Loo quickly appeared and while he normally greets strangers at the gate with a flurry of barks, he met this dog with a quiet wag of his tail. Had she come to the gate before without my realizing it? Did he already know her scent? With her eyes on me I felt compelled to bring her more food.
Edgar told me, not unkindly, that I shouldn’t feed her at the gate, and the problem is twofold. First, the dog would grow dependent on us even though we’re not able to adopt her or even provide much real care. She’d simply end up hanging around the gate, contributing to the large number of dog poops which already plague our road and the vacant properties next door which Edgar cares for as one of his side gigs. But beyond the extra trouble the larger problem is that caring for the dog would likely bring us more directly in contact with La Escuelita, “The Little School.”
We learned about La Escuelita well in advance of moving to San Agustín Etla. The name is colloquial, an ironic nickname for a small, two-story, white-painted concrete house that sits next to a portion of road which abruptly transitions from pavement to a rutted, stoney path unfit for any but the most rugged of vehicles.
La Escuelita is the source of the bottles, cans, and empty bags of chips littering the junction our road connects to. The people from La Escuelita also, in the past, ran an illegal bar which brought drunk drivers to the foot of our road. La Escuelita is the home of the pack of mean dogs which haunts our neighborhood, and it now is also the temporary shelter for the very sweet brown dog which has decided, after many months, that she likes me.
The biggest problem with La Escuelita is that trying to improve the neighborhood signals to them that they can ramp up their bad behavior. If they see people picking up track they simply put more trash in the road, realizing that someone else will solve their problem. When a wooden drain cover on the road broke and I suggested we hire Lalo the ironworker to make a replacement I was told it’s better if we don’t do that, as the drunks from La Escuelita will simply steal the cover and sell it for scrap. So if they learn someone else is feeding the brown dog and taking care of it, they’ll take even less care. By helping we may make things even worse.
My sympathy for the dog makes me wonder if there’s something we can do to more actively address the blight of La Escuelita, but our options are limited. We’ve been told that in the past the police and the ronda haven’t been able to do anything about La Escuelita, and they’re not really committing any actionable crimes, more just being bad, dirty neighbors.
Our friend Ehren told us that in her village, San Andrés Huayapam, when a resident commits an infraction the town broadcasts their name over a loudspeaker, telling everyone in earshot exactly what rule or regulation was broken. It’s an act which Ehren says has on occasion inspired mob violence.
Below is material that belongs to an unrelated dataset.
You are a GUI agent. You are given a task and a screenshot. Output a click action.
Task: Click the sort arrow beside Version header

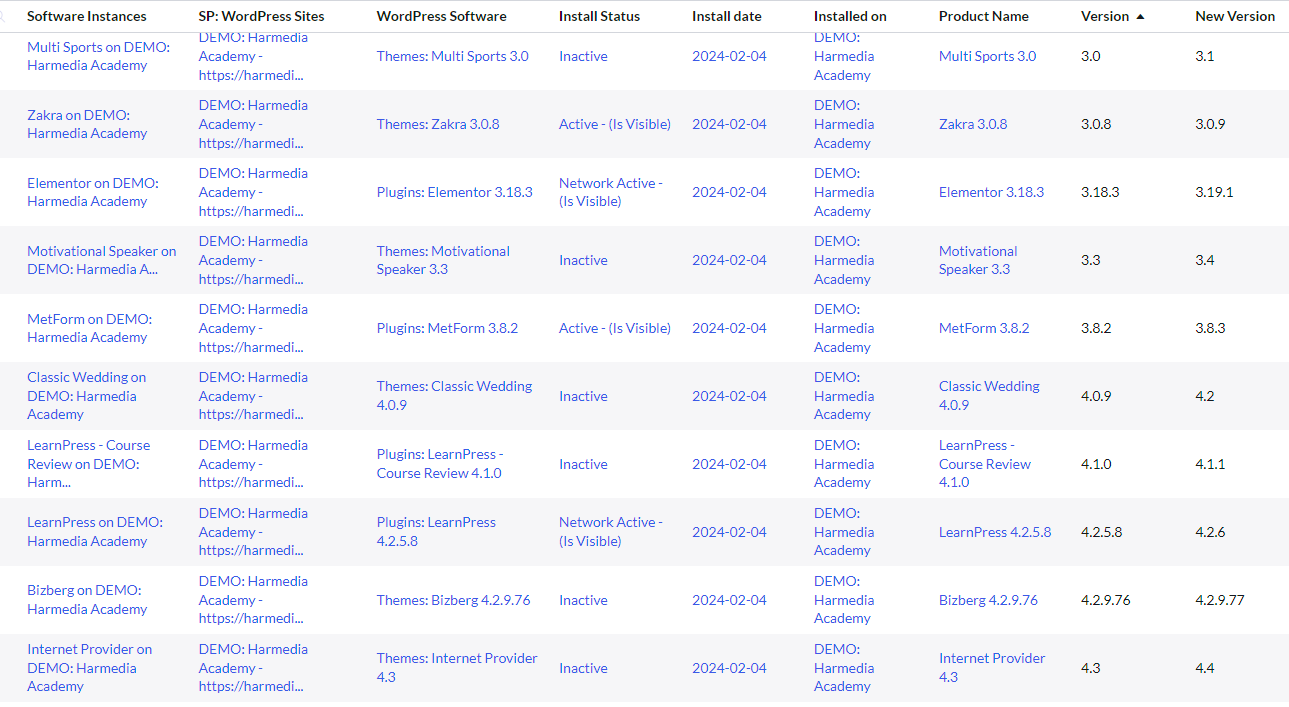1141,17
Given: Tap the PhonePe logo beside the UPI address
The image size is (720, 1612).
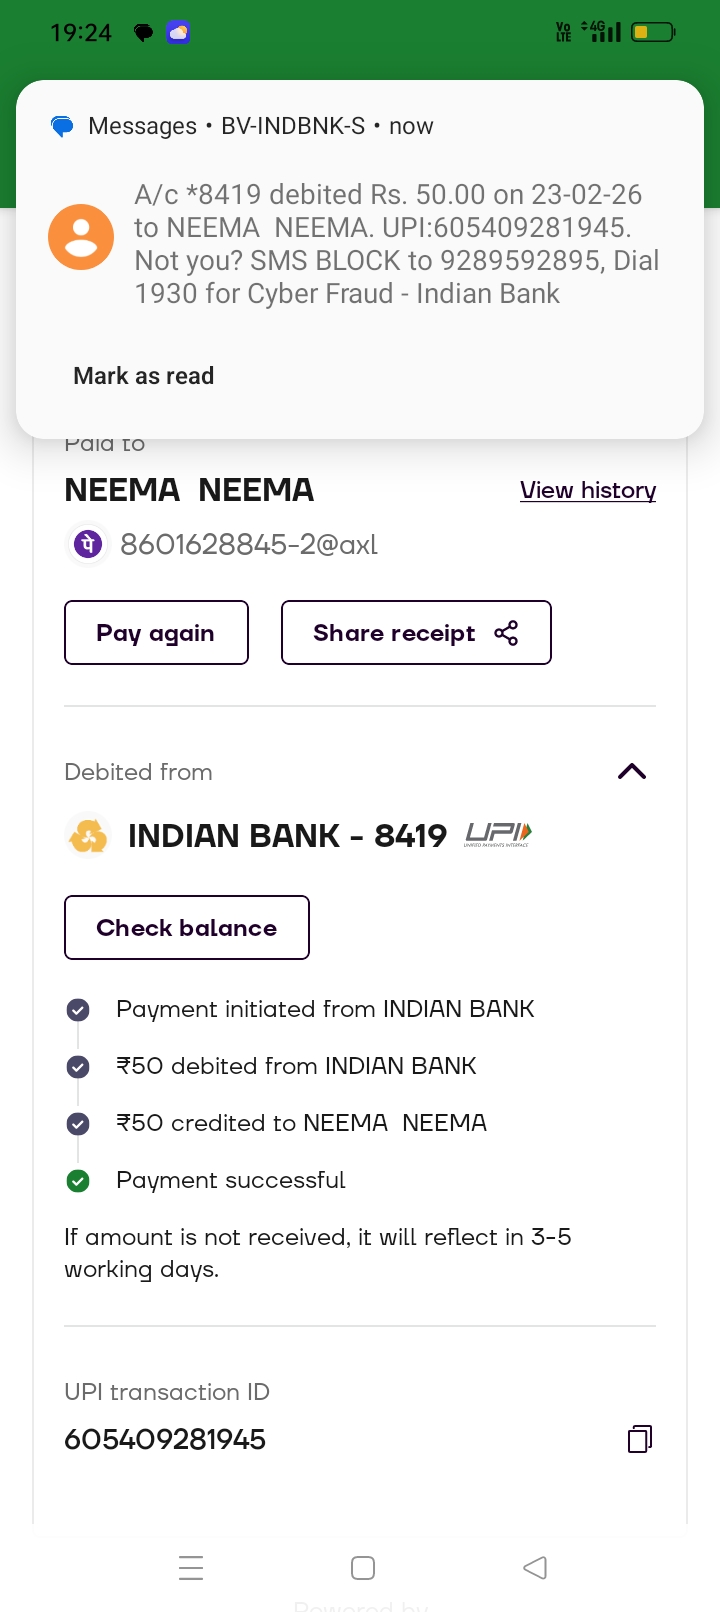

It’s hard to picture an upper middle class Mexican town getting whipped into a frenzy by someone not correctly sorting their trash and I can only hope that their semi-organized vigilante justice is reserved for the most severe of petty crimes.
We don’t have anything like that here in San Agustín Etla, which perhaps is for the best. As annoyed as I am by the miscreants on the corner, being a litterer and irresponsible dog owner isn’t quite enough to justify a public beating, although the idea is not entirely unsatisfying. The whole thing is definitely made worse by knowing that in the near future her puppies will also be roaming around our area.
For now I don’t have a solution. Edgar told me there’s a kindhearted elderly man who lives on another, nearby road, who’s been feeding her real dog food. Perhaps once the puppies make an appearance we can find someone local who’d be willing to foster and re-home them. In the meantime I’ll see if I can keep sneaking her food—just well away from the gate to our house.
Aww, she's a sweetheart. I would give her all the chicharrones. I am not very familiar with Mexican dog names but I think that Canela would be a good name for a sweet brown dog.